### SELECTED EXTRACT
The State of Texas: April 4, 2014
Photo of the Day
It’s no secret, weather in Texas can be hail. Yesterday, Texas Storm Chasers tweeted out this photo submitted by a Frisco resident:
As The Gunsmoke Clears — Almost all of Texas (and a significant portion of the U.S.) has been consumed with the news of Fort Hood in the past forty hours. Investigators are pretty convinced that the shooter, Specialist Ivan Lopez, “had a medical history that indicates an unstable psychiatric or psychological condition,” and was being evaluated for a slew of mental health issues, according to CNN. “[W]e believe that to be the fundamental underlying causal factor.” Disturbed as he was, officials are saying that Lopez showed “no sign of likely violence” and neighbors are describing him as a “a nice guy … a very laid-back person,” whose entire family (including a wife and young daughter) “seemed real sweet.” Most of the items are very careful in their initial profiles of Lopez, save for Fox News Latino, which latched onto a “chilling Facebook post” Lopez wrote on March 1. One of the more prominent side stories making the rounds is that Lopez bought the .45 caliber pistol he used to kill three people, injure sixteen and kill himself with, at the same local store — Guns Galore — where the psycho Nidal Hasan bought his weapon of choice in 2009. Make of that what you will. If there is any good news to come from this, it’s that doctors are “optimistic [that] none of the three critically wounded patients being treated at Scott & White Memorial Hospital will succumb to their injuries.”
Silenced — Less than a day after a judge blocked the execution of an inmate until the state revealed its death drug supplier, the U.S. Supreme Court declined to hear the case and the man was summarily killed yesterday evening. Lawyers for the deceased contended that “they needed to know the name of the pharmacy in order to verify the drug’s quality and protect [the inmate] from unconstitutional pain and suffering,” according to the AP, in a story that doesn’t shy away from some very emotionally painful aspects of the debate. “My sister didn’t get the constitutional pain and suffering,” said the victim’s brother, adding that the punishment of the child killer was “pretty easy.” As previously reported, the state’s vague case against transparency is that the drug’s supplier “must be kept secret to protect it from threats of violence.” So kudos to the AP for calling BS in a story yesterday. “The Associated Press could find no evidence that any such investigations [of violent threats against participating pharmacies] are underway in Texas, and police in the community where one such pharmacy is located said they are not concerned. In neighboring Oklahoma, the attorney general said Thursday he was investigating such a threat, but several other law enforcement agencies told the AP his office has never mentioned it.”
######
### DATASET CONTENT
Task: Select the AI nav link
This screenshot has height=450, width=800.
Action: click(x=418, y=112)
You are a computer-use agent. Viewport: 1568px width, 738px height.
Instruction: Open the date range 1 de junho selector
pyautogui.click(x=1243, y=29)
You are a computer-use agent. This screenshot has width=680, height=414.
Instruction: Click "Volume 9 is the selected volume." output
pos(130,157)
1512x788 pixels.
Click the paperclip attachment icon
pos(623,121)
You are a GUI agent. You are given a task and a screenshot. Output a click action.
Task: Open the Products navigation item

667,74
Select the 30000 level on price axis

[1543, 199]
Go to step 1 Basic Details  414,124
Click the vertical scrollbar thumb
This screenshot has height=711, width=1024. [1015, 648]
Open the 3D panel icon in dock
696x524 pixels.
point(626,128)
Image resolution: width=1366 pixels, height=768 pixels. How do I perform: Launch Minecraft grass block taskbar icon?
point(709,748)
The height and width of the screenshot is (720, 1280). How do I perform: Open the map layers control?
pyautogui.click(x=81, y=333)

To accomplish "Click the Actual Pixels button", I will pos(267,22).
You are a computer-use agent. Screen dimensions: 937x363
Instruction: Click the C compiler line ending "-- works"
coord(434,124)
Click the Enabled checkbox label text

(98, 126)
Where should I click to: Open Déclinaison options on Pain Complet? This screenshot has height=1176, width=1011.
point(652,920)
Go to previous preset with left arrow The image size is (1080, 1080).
######
■ PROBLEMS TO SOLVE
- a) For each statement below, say whether it agrees with the Texas news roundup. Answer yes or no, and quote the words from the roundup that decide it.
(i) Lopez bought his pistol at the same store where Nidal Hasan bought his weapon in 2009.
(ii) The U.S. Supreme Court agreed to hear the inmate's case before the execution.
(iii) The Associated Press found evidence that investigations of violent threats against participating pharmacies are underway in Texas.
- b) Summarize the Texas news roundup in two sentences.

■ RESULTS BY TASK
- a)
(i) Yes: "at the same local store — Guns Galore — where the psycho Nidal Hasan bought his weapon of choice in 2009."
(ii) No: "the U.S. Supreme Court declined to hear the case and the man was summarily killed yesterday evening."
(iii) No: "The Associated Press could find no evidence that any such investigations [of violent threats against participating pharmacies] are underway in Texas"

- b) Investigators believe an unstable psychiatric or psychological condition was the fundamental underlying cause of the Fort Hood shooting, in which Specialist Ivan Lopez killed three people, injured sixteen and killed himself. In a separate story, an inmate was executed after the U.S. Supreme Court declined to hear his case over the state's secret death drug supplier, and the AP found no evidence of the violent threats the state gives as its reason for that secrecy.